:: Exercise goal ::
From first line to last, write out the data precisely as shown.

:: Given entries ::
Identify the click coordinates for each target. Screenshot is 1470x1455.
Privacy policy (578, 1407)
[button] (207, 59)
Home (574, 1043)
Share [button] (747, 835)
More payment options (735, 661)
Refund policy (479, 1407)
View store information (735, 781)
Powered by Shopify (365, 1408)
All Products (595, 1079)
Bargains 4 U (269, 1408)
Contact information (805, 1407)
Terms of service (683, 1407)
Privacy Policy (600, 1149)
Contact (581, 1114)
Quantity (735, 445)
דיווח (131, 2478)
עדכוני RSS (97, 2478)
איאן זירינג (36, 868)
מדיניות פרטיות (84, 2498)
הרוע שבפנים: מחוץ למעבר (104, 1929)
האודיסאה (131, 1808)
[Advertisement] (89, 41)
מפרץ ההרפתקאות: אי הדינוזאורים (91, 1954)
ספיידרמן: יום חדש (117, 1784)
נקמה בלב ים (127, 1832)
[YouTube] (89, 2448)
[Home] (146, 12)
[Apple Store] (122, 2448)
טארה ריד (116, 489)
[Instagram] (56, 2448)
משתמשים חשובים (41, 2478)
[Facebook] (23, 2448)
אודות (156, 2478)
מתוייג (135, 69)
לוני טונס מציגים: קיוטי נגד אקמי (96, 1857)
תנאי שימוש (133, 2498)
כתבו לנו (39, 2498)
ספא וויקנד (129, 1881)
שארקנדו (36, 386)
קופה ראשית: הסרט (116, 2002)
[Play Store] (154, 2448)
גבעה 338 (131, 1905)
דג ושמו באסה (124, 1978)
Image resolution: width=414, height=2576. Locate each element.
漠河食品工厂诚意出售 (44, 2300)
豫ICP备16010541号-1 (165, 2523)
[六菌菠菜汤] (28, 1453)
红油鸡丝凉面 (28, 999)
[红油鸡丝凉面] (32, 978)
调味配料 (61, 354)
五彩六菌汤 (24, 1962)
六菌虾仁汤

:: Solution to this task ::
Identify the click coordinates for each target. Screenshot is 1470x1455.
Privacy policy (578, 1407)
[button] (207, 59)
Home (574, 1043)
Share [button] (747, 835)
More payment options (735, 661)
Refund policy (479, 1407)
View store information (735, 781)
Powered by Shopify (365, 1408)
All Products (595, 1079)
Bargains 4 U (269, 1408)
Contact information (805, 1407)
Terms of service (683, 1407)
Privacy Policy (600, 1149)
Contact (581, 1114)
Quantity (735, 445)
דיווח (131, 2478)
עדכוני RSS (97, 2478)
איאן זירינג (36, 868)
מדיניות פרטיות (84, 2498)
הרוע שבפנים: מחוץ למעבר (104, 1929)
האודיסאה (131, 1808)
[Advertisement] (89, 41)
מפרץ ההרפתקאות: אי הדינוזאורים (91, 1954)
ספיידרמן: יום חדש (117, 1784)
נקמה בלב ים (127, 1832)
[YouTube] (89, 2448)
[Home] (146, 12)
[Apple Store] (122, 2448)
טארה ריד (116, 489)
[Instagram] (56, 2448)
משתמשים חשובים (41, 2478)
[Facebook] (23, 2448)
אודות (156, 2478)
מתוייג (135, 69)
לוני טונס מציגים: קיוטי נגד אקמי (96, 1857)
תנאי שימוש (133, 2498)
כתבו לנו (39, 2498)
ספא וויקנד (129, 1881)
שארקנדו (36, 386)
קופה ראשית: הסרט (116, 2002)
[Play Store] (154, 2448)
גבעה 338 (131, 1905)
דג ושמו באסה (124, 1978)
Image resolution: width=414, height=2576. Locate each element.
漠河食品工厂诚意出售 (44, 2300)
豫ICP备16010541号-1 (165, 2523)
[六菌菠菜汤] (28, 1453)
红油鸡丝凉面 (28, 999)
[红油鸡丝凉面] (32, 978)
调味配料 (61, 354)
五彩六菌汤 (24, 1962)
六菌虾仁汤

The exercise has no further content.